Within the entries below, please return exactly the lines from the one with "Click the Create Debt button" through the one with "You are a computer-use", leaving out any pictures.

↓

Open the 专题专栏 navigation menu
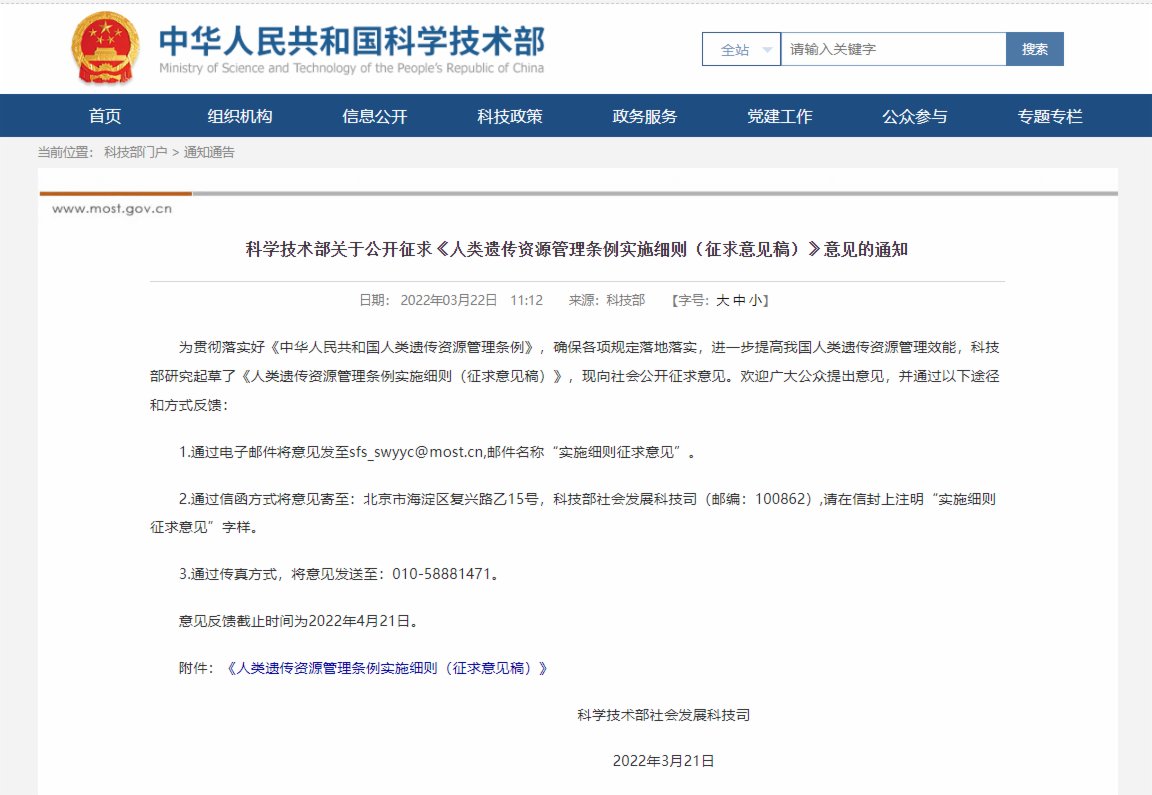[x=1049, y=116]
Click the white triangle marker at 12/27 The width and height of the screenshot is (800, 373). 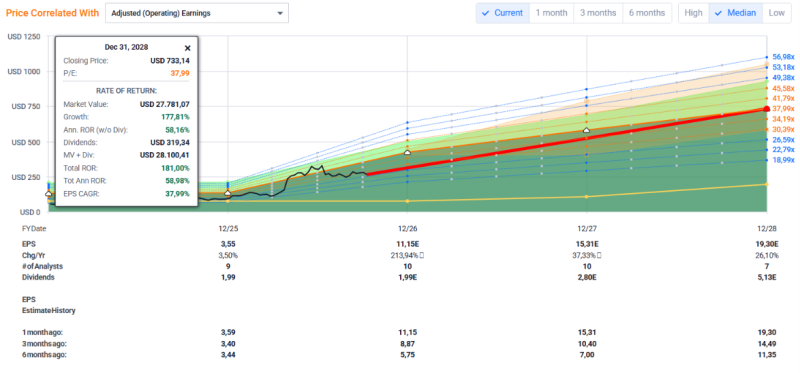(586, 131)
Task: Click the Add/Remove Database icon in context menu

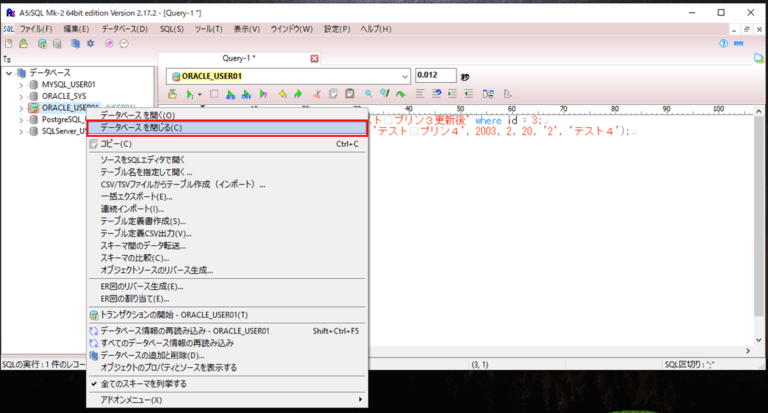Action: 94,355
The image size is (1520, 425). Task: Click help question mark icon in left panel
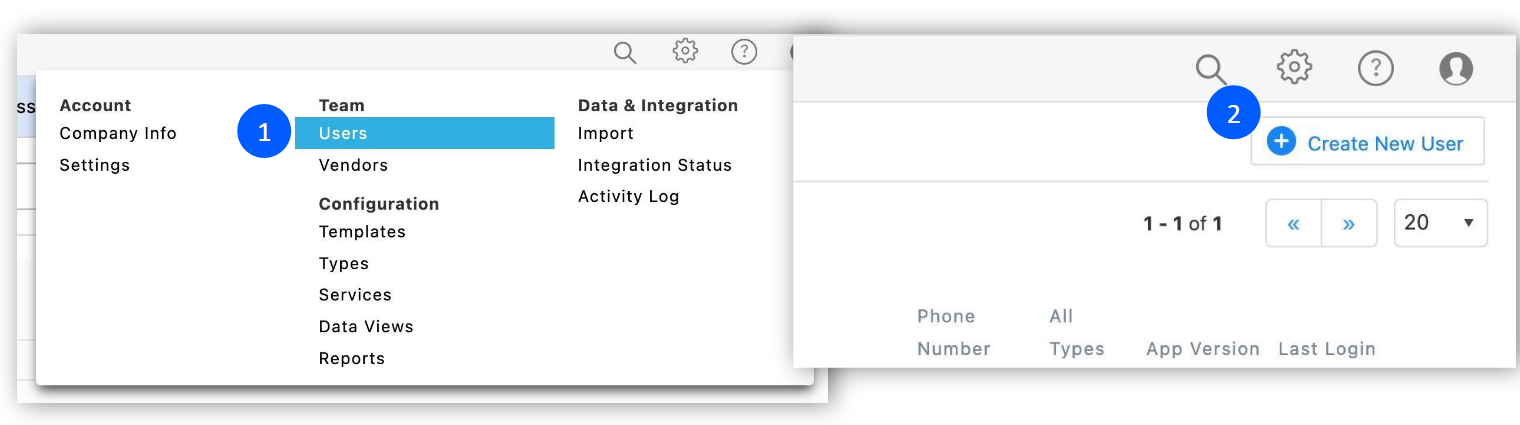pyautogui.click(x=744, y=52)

↑
↓

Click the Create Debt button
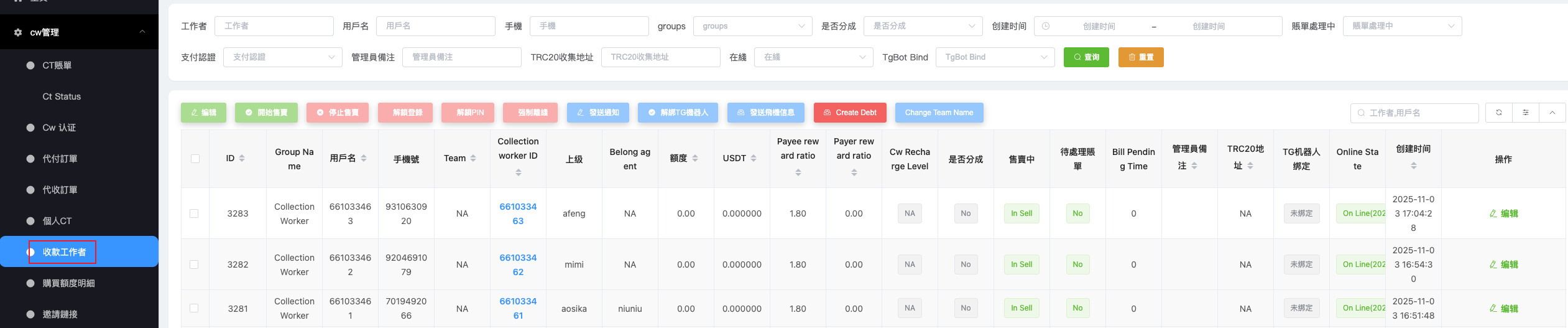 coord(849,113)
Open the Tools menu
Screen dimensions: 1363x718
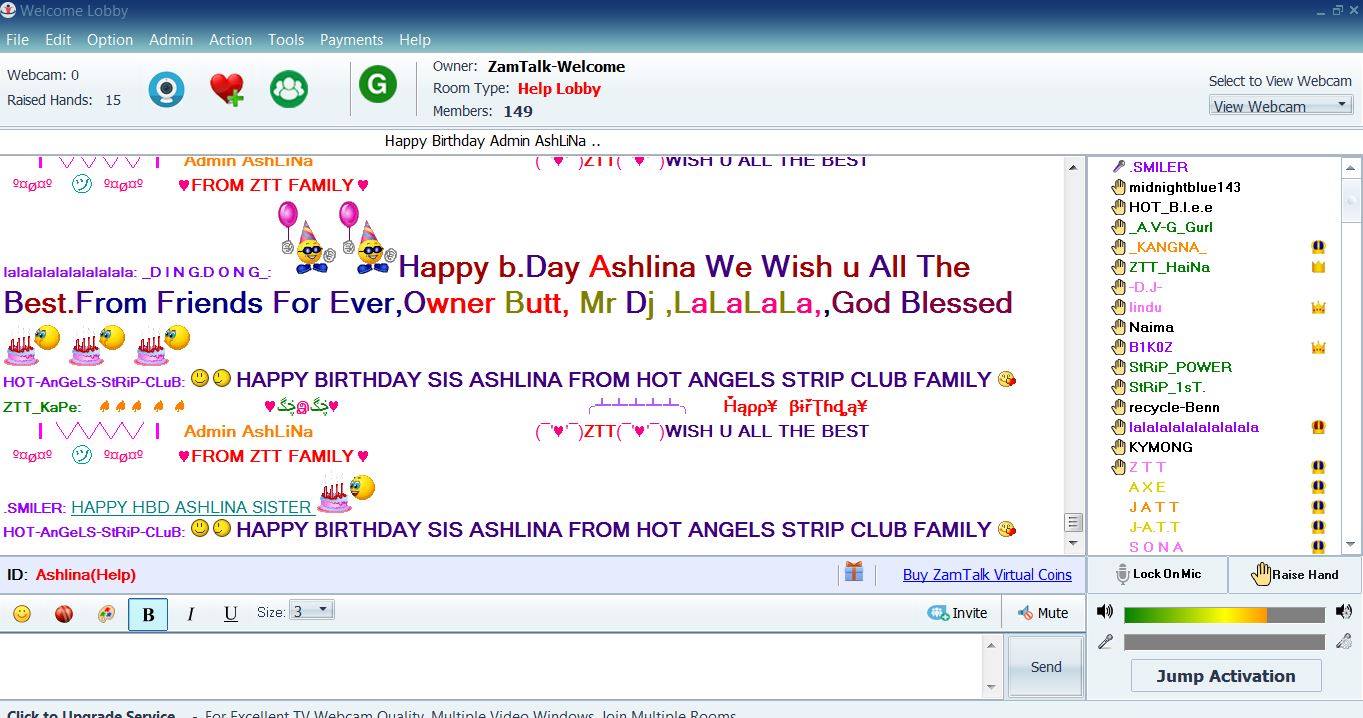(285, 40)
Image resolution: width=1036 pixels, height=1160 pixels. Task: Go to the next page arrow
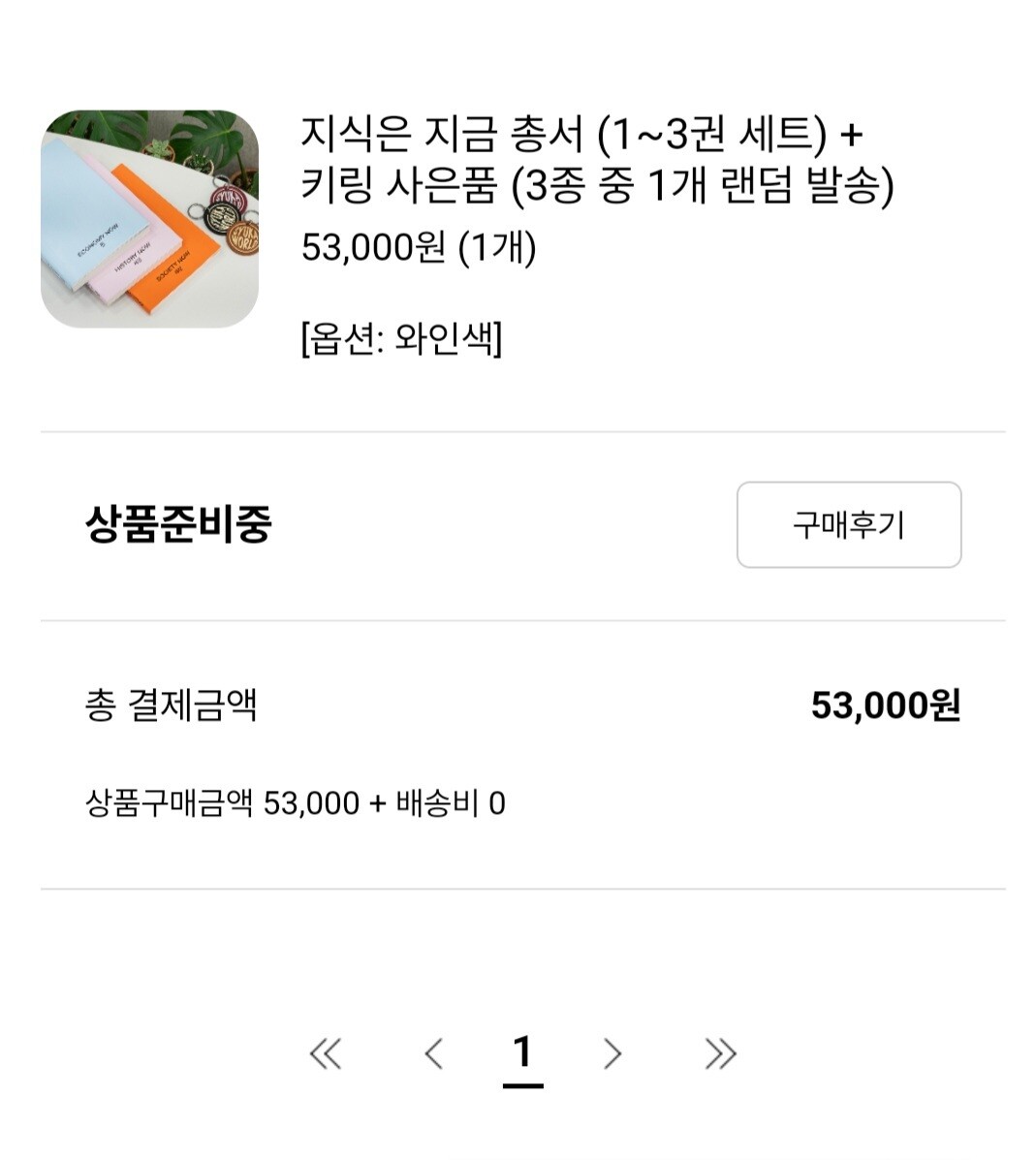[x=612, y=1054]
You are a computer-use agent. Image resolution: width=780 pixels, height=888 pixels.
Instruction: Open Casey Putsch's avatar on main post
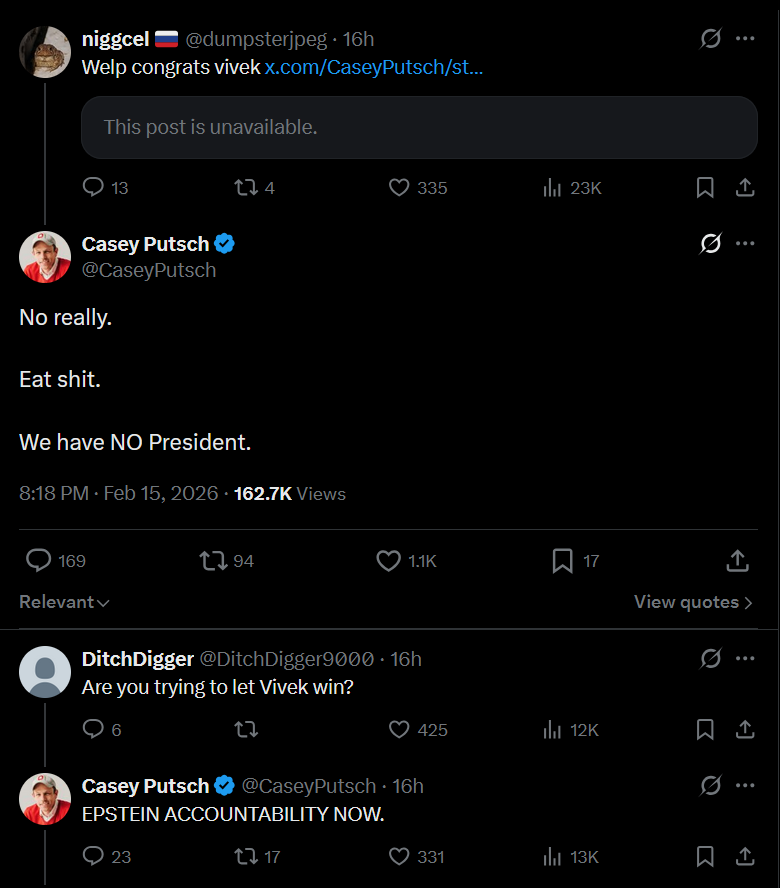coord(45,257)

↑

*OUTPUT BELOW*:
Click the Create Debt button
 coord(849,113)
Open the Tools menu
Screen dimensions: 1363x718
(285, 40)
Image resolution: width=1036 pixels, height=1160 pixels. Task: Go to the next page arrow
[x=612, y=1054]
You are a computer-use agent. Image resolution: width=780 pixels, height=888 pixels.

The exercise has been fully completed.